(Records excerpted from a collection)
[Start of section]
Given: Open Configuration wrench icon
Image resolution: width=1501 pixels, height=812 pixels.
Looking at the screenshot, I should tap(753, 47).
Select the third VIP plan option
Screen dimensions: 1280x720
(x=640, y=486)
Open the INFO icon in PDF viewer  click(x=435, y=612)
[End of section]
[Start of section]
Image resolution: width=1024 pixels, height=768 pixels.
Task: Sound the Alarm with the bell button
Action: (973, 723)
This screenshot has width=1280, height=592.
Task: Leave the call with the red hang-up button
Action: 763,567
[End of section]
[Start of section]
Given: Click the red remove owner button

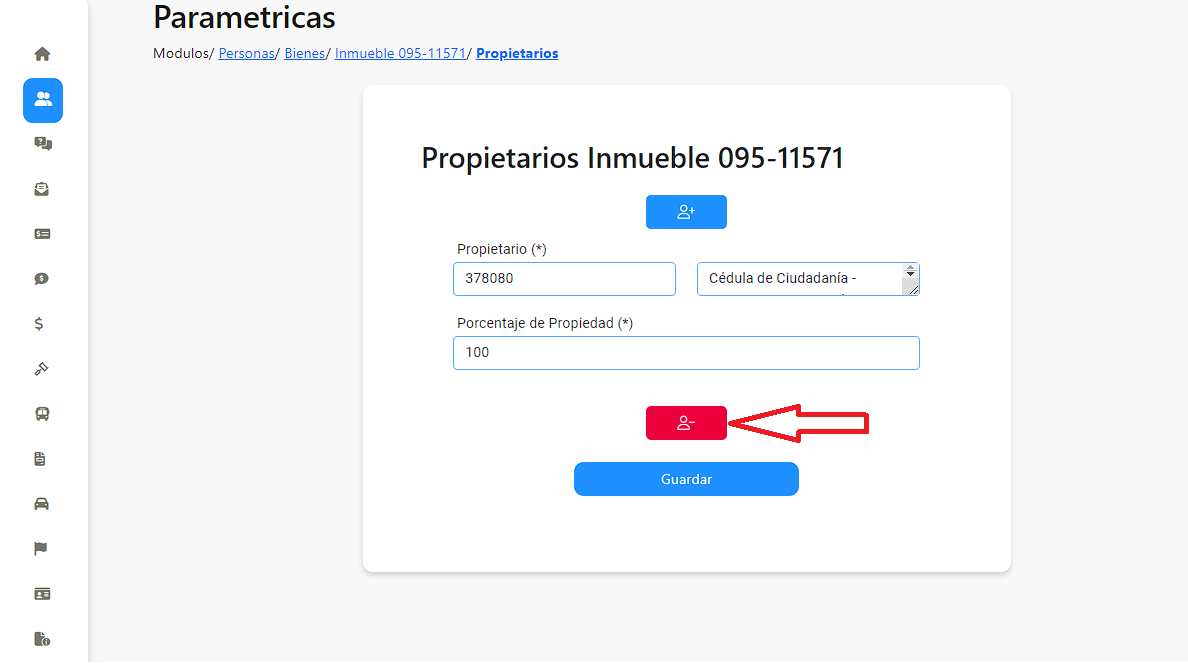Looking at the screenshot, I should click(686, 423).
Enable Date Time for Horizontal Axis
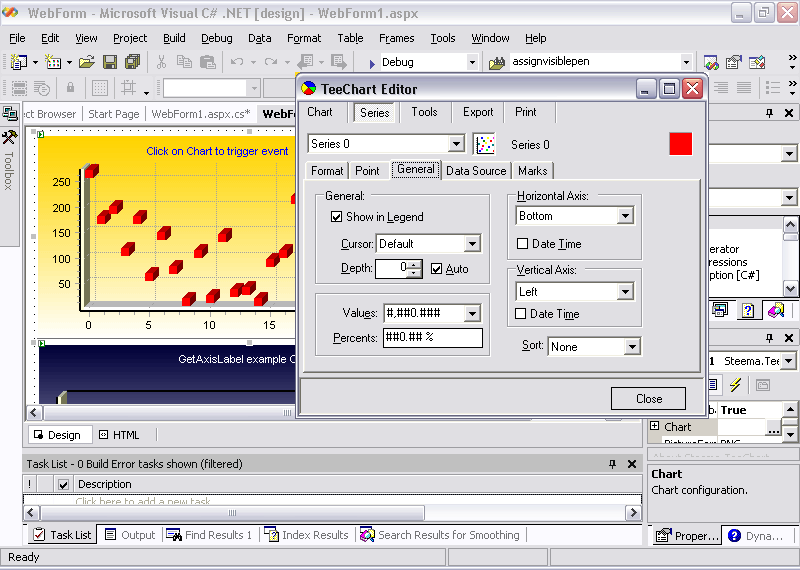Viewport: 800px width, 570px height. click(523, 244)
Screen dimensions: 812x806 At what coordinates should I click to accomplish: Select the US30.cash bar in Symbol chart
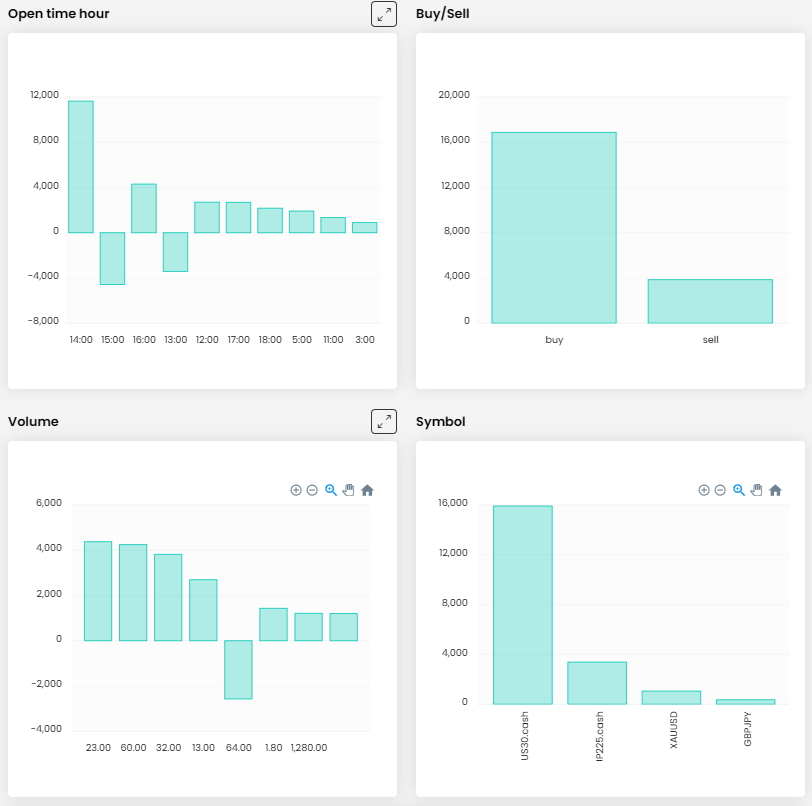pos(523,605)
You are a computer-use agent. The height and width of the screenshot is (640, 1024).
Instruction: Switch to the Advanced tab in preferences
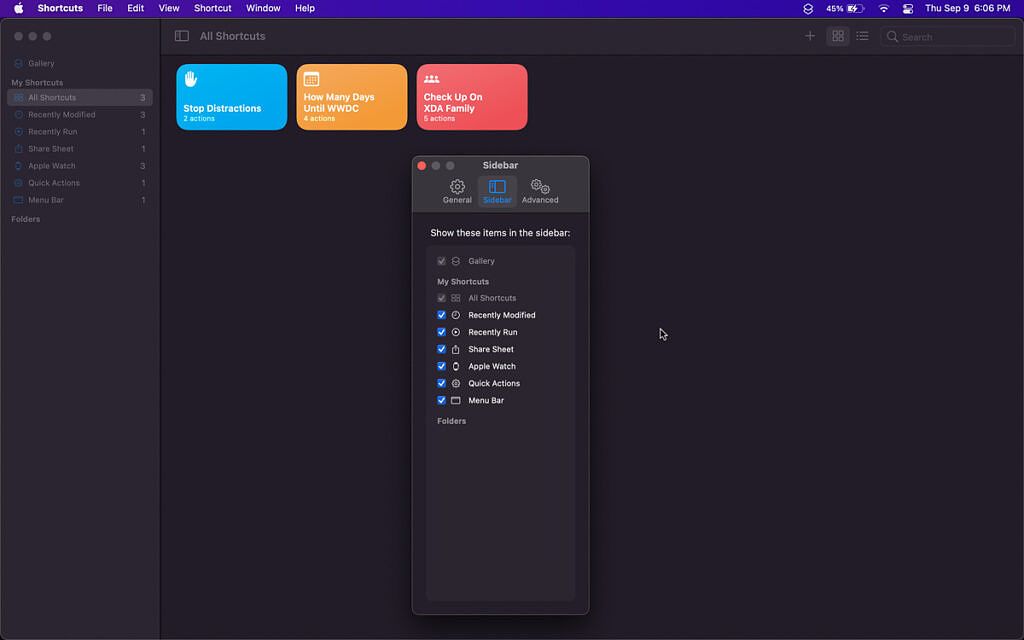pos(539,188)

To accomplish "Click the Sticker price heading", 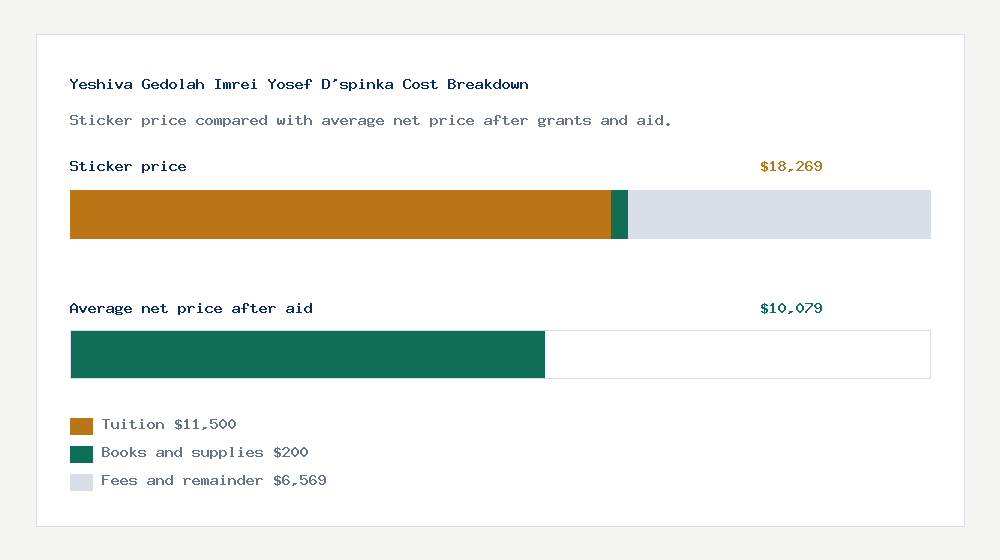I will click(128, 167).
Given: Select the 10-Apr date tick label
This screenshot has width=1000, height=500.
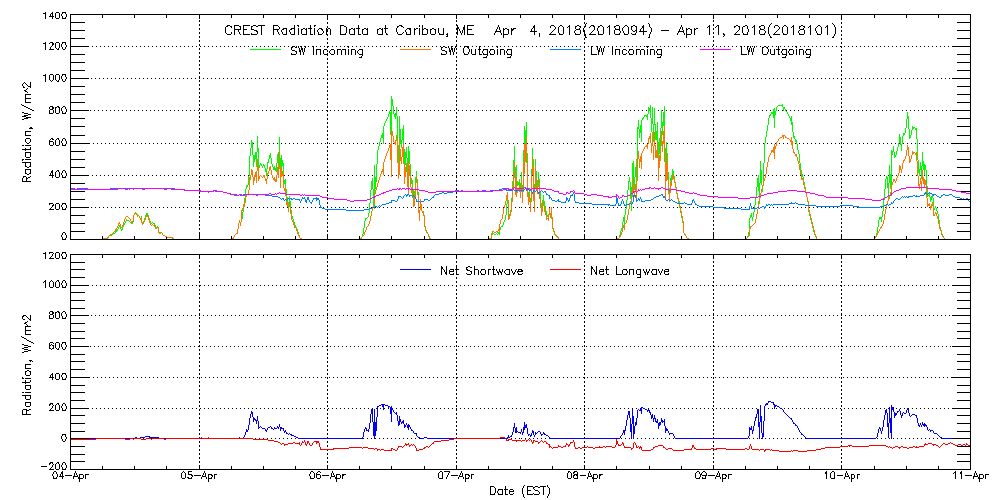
[End of section]
Task to carry out ▸ Begin with the line above that has "Given: Open Configuration wrench icon" and continue through the line that has "Open the INFO", setting each one down exactly. Stop there.

Output of the exercise ▸
Given: Open Configuration wrench icon
Image resolution: width=1501 pixels, height=812 pixels.
Looking at the screenshot, I should tap(753, 47).
Select the third VIP plan option
Screen dimensions: 1280x720
(x=640, y=486)
Open the INFO icon in PDF viewer  click(x=435, y=612)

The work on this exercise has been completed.